--- START ---

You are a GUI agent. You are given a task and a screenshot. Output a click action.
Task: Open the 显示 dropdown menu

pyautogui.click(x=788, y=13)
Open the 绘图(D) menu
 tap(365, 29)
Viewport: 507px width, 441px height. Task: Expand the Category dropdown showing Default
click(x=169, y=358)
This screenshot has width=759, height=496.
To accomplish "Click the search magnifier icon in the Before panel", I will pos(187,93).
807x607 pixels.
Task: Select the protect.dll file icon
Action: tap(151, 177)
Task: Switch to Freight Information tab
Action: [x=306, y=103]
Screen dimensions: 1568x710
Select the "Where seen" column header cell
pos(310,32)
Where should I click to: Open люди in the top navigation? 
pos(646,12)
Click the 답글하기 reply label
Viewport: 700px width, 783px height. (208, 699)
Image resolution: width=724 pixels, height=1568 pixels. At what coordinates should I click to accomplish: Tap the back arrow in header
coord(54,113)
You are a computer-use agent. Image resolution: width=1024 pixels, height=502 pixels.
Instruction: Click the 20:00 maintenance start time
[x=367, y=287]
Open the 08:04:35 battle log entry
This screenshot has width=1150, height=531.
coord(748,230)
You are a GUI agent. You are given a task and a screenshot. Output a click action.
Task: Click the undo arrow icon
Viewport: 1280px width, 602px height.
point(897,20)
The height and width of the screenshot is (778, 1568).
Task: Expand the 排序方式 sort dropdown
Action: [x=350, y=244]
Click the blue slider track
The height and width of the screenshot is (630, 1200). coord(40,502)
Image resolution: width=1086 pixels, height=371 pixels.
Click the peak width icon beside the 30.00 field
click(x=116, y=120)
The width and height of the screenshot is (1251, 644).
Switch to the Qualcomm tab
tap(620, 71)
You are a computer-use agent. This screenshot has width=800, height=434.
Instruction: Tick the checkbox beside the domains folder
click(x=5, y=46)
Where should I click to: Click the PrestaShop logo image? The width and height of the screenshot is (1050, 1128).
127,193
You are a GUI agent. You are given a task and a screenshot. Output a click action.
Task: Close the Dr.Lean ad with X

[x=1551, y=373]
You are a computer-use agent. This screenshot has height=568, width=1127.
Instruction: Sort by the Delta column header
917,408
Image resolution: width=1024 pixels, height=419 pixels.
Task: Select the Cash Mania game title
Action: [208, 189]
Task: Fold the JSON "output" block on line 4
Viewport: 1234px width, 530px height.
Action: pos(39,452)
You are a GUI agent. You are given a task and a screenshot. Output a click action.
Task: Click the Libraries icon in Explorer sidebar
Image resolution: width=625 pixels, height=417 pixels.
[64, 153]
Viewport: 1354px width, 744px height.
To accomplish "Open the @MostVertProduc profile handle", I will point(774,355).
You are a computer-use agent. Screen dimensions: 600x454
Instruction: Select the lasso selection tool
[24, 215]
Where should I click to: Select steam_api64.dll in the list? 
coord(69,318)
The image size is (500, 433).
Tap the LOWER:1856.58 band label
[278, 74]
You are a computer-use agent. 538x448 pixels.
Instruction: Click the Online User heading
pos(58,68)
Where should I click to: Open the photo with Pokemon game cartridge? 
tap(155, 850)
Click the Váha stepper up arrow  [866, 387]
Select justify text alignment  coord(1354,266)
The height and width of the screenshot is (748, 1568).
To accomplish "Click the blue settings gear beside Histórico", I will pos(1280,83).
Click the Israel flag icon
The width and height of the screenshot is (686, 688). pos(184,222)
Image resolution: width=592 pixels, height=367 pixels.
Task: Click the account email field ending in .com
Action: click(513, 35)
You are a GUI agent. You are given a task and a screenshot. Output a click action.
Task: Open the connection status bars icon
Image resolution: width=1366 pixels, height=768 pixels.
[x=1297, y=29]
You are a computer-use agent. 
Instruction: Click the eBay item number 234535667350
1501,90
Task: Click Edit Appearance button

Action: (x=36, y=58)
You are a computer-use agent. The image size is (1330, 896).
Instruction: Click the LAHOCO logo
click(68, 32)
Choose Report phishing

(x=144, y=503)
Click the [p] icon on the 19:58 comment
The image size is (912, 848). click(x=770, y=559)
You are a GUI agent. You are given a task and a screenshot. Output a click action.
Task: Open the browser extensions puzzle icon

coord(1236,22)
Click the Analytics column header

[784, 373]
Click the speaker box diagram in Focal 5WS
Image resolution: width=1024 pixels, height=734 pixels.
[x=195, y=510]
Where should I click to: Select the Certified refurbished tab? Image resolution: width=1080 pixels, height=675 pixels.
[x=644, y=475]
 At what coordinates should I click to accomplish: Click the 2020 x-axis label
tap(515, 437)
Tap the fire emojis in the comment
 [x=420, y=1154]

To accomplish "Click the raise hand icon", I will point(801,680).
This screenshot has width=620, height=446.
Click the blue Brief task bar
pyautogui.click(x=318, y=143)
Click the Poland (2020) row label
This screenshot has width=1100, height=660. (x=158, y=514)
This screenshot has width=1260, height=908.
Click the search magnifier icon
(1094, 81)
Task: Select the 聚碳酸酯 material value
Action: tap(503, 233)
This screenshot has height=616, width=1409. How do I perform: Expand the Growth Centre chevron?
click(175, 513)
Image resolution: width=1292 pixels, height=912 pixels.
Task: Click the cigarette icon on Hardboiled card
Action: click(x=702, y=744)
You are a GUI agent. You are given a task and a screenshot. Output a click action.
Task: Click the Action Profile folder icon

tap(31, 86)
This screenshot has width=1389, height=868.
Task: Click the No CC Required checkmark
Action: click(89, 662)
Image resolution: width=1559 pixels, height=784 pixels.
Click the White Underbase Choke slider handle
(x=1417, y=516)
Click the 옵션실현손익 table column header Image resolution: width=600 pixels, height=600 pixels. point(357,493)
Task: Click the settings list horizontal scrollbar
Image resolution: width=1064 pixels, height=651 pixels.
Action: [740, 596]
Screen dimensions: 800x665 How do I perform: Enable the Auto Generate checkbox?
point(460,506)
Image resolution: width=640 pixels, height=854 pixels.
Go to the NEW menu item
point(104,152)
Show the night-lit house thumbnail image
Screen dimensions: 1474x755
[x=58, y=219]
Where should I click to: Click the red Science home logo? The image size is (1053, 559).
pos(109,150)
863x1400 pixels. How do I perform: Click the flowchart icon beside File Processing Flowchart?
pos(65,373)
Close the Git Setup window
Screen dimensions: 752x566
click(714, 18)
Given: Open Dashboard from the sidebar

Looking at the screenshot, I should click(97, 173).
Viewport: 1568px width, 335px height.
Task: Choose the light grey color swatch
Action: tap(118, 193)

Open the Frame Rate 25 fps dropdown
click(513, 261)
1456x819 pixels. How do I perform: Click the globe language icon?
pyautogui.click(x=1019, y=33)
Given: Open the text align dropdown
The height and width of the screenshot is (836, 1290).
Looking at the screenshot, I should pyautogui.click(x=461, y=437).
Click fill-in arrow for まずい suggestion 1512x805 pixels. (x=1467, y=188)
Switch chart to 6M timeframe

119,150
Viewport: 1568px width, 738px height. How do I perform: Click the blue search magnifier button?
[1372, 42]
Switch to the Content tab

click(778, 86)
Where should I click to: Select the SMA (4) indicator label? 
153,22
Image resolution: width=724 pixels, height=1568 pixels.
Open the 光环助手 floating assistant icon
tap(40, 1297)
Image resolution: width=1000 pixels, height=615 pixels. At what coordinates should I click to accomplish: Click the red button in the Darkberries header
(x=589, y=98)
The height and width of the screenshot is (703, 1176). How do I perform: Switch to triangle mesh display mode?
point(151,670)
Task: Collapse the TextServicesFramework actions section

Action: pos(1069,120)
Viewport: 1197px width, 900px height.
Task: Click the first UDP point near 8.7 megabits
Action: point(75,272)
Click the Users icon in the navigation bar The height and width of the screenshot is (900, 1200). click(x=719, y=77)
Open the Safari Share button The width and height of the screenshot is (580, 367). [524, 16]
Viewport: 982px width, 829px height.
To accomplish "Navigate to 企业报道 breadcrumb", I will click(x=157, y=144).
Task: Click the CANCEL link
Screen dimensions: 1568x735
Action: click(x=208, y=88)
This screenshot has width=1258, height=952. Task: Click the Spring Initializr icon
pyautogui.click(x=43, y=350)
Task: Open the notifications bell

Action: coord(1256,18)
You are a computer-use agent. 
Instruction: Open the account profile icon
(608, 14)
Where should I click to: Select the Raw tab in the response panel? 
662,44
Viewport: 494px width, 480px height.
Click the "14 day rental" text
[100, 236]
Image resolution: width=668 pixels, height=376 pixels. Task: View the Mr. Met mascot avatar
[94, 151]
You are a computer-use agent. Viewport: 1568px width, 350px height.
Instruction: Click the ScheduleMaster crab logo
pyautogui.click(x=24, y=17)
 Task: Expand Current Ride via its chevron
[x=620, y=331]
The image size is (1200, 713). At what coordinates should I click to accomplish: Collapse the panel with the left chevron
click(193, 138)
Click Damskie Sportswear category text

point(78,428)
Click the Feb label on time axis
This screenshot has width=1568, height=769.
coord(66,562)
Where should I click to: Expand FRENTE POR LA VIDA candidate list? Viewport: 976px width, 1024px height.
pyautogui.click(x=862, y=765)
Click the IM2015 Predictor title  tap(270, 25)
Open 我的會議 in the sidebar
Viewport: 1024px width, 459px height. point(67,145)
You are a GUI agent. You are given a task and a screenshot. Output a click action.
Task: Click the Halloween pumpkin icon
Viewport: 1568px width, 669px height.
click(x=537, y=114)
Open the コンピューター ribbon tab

--- END ---

YOUR GOAL: All lines of the records above that carry the word "settings" should be listed.

TASK OUTPUT:
To accomplish "Click the blue settings gear beside Histórico", I will pos(1280,83).
Task: Click the settings list horizontal scrollbar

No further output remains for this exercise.